Türk milletinin sosyal, siyası ve ekonomik kimyasını tamamen tahrip etmeyi başaran düşmanlarımız şimdi de en son kalemiz olan Ordumuz üzerine hesap yapacak kadara ileri gitme küstahlığını sergileyebilmektedirler. Ne ağlanılacak bir durumdur ki, bu akıl oyunlarını bozması gerekenler bu kirli oyunların oyuncağı durumuna gelmişlerdir.
Bu iddialarımın aksını iddia edecek her kim olursa olsun ve o efendilere sormak istiyorum. Bugünkü Türkiyenin manzarasına bakarak burasının Türkiye olduğunu veya Türkiye olarak kalabildiğini lafı eveleyip gevelemeden söyleyebilecek bir yiğit var mı? Siyasetimiz mi bize çalışıyor, ekonomimiz mi bizimdir, kültür hayatımızın ne kadarı bizi haykırmaktadır, göz bebeğimiz kahraman ordumuz her türlü gelişmelere karşı hazır ve nazır durumda mıdır? Çok yakında bölgemiz cehenneme dönecek ve bizim akıl oyunlarımız hazır mıdır?
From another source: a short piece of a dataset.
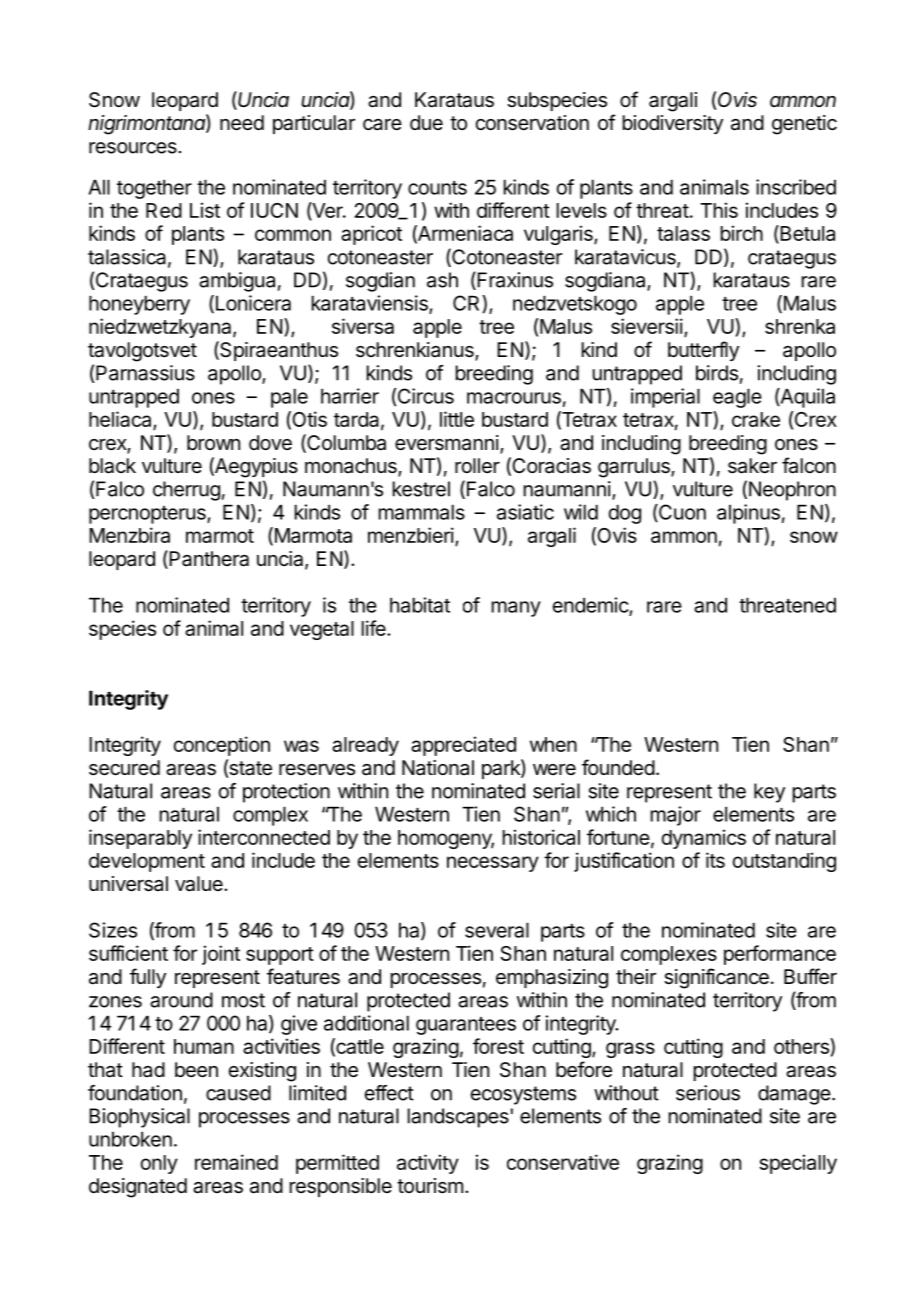 The image size is (924, 1308). Describe the element at coordinates (477, 466) in the image. I see `roller` at that location.
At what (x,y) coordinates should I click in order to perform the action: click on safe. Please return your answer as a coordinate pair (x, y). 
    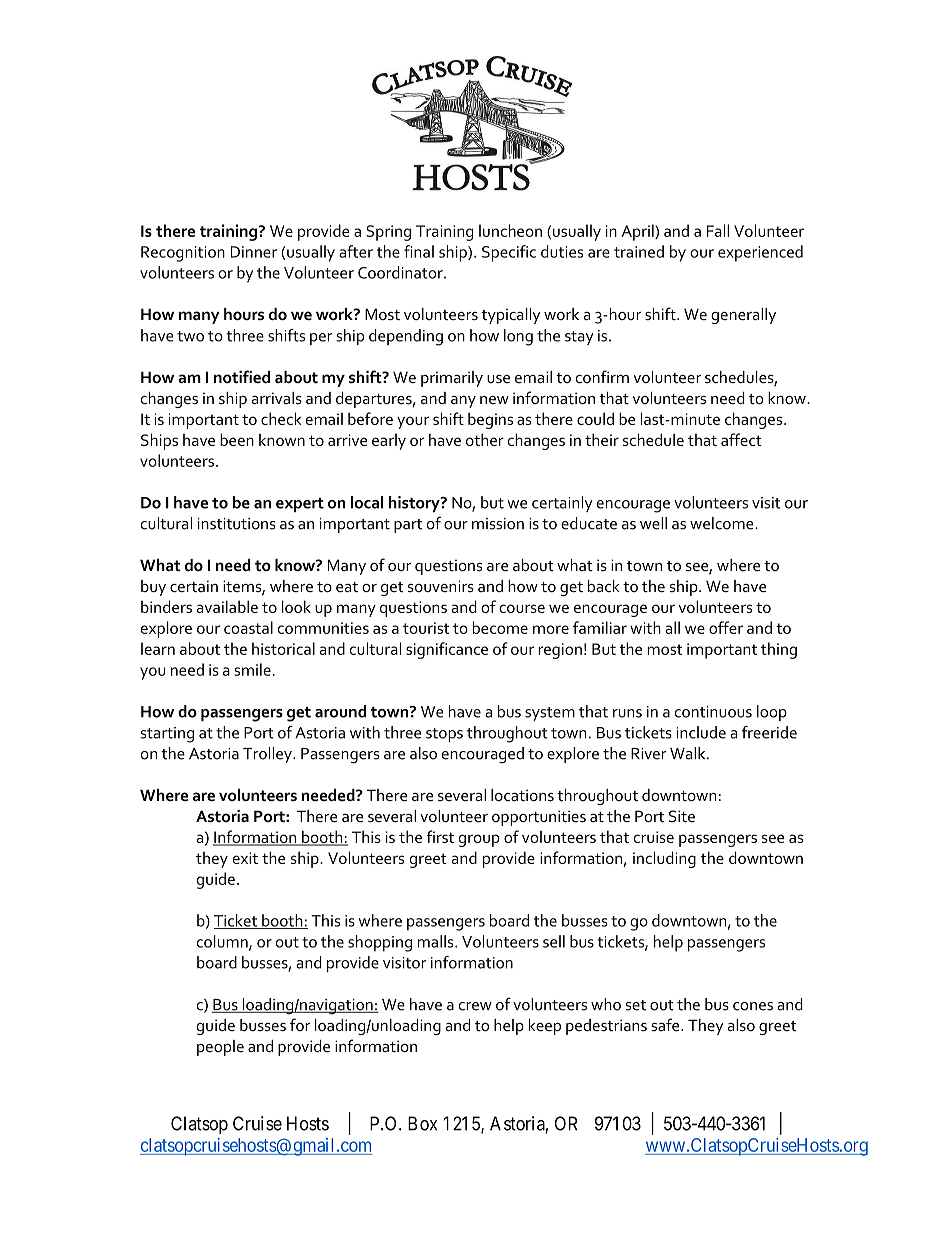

Milletin cebi ve midesi ne durumdadır, birilerinin söylediği gibi kişi başına düşen milli gelir payı insanımıza hiç yansımış mıdır? Milletin hafızası ve sağduyusu hangi ölçülerde olup bitenleri anlayabilme ve sezebilme noktasındadır? Milli birliğimiz nasıldır, Cumhuriyetin temelleri ne durumdadır sorularına cevap verebilecek birileri var mıdır?
Bir memlekette bir takım birileri Anayasal düzeni yok sayıp darbe hazırlığı yaparsa elbette suçludurlar ve hesaplarını da adaletin önünde vermelidirler. Peki, darbecilere alan açan, onlara darbe gerekçeleri üreten, ülkeyi resmen kaoslar ülkesine doğru taşıyanların bu işlerde hiç mi günahları yoktur? Bu ülkenin satılmadık, bu ülkenin altı oyulmadık neyi kaldı ki şimdi birileri bir şeyleri bir takım sözde zorbalardan koruyup kollamanın endişesini yaşamaktadırlar.
Bu milletin menfaatlerini koruyoruz diyerek sakin küresel eşkıyaların çıkarlarının bekçiliğini yapmış olmayalım. Farkına olmadan veya bizzat bilerek Türk milletini imha etme operasyonun ortaklarından olmayalım. Nereye ve kimlere hizmet ettiğimizi acaba biliyor muyuz? Bu ülkede kimlerin borusunun öttüğünü ne kadar ve hangi ölçülerde acaba idrak edebilmiş durumdayız? Ülke altımızdan kayarken, üçüncü dünya savaşı son hızıyla devam ederken bizimkilerin bile bile yanlışlarına ısrar etmelerine ve düşsek de, kalksak da yine yola devam deme gibi bir kör inadını ben hiç anlayamıyorum.
Türkiye kör bir inadın ve kör bir ihanetin kurbanı olmak üzeredir. Türkiye küresel eşkıyaların peyda ettikleri yalanlar ve akıl oyunları denizinde boğulmak üzeredir. Bu gemi bu denize çıkmamalı ve kendimizin imha edilmesine seyirci kalmamalıyız. Akıl oyunlarına karşı biz de akıl oyunları geliştirmeliyiz. En son kalemiz olan Ordumuz üzerine titremeli ve bir takım aklı kırıklar yüzünden en son kalemizi hedef alan aptallara fırsat vermemeliyiz.
İhtilalcıları sorguladığımız kadar bu ülkeyi ihtilal ve darbelerin eşiğine kadar getirenler de mutlaka sorgulanmalıdır. Bu ülke bu darboğazlara benim sayemde gelmedi herhalde. Bizi bu noktalara kimler getirdiyseler mutlaka bir gün tarih önünde hesaba çekileceklerdir. Ne birilerini belindeki tabancaları nede başka birlerini dışarılardaki ağalarının gücü bile korumaya yetmeyecektir. Herkes aklını başına alsın ve bu milletle oynamaktan vazgeçsin.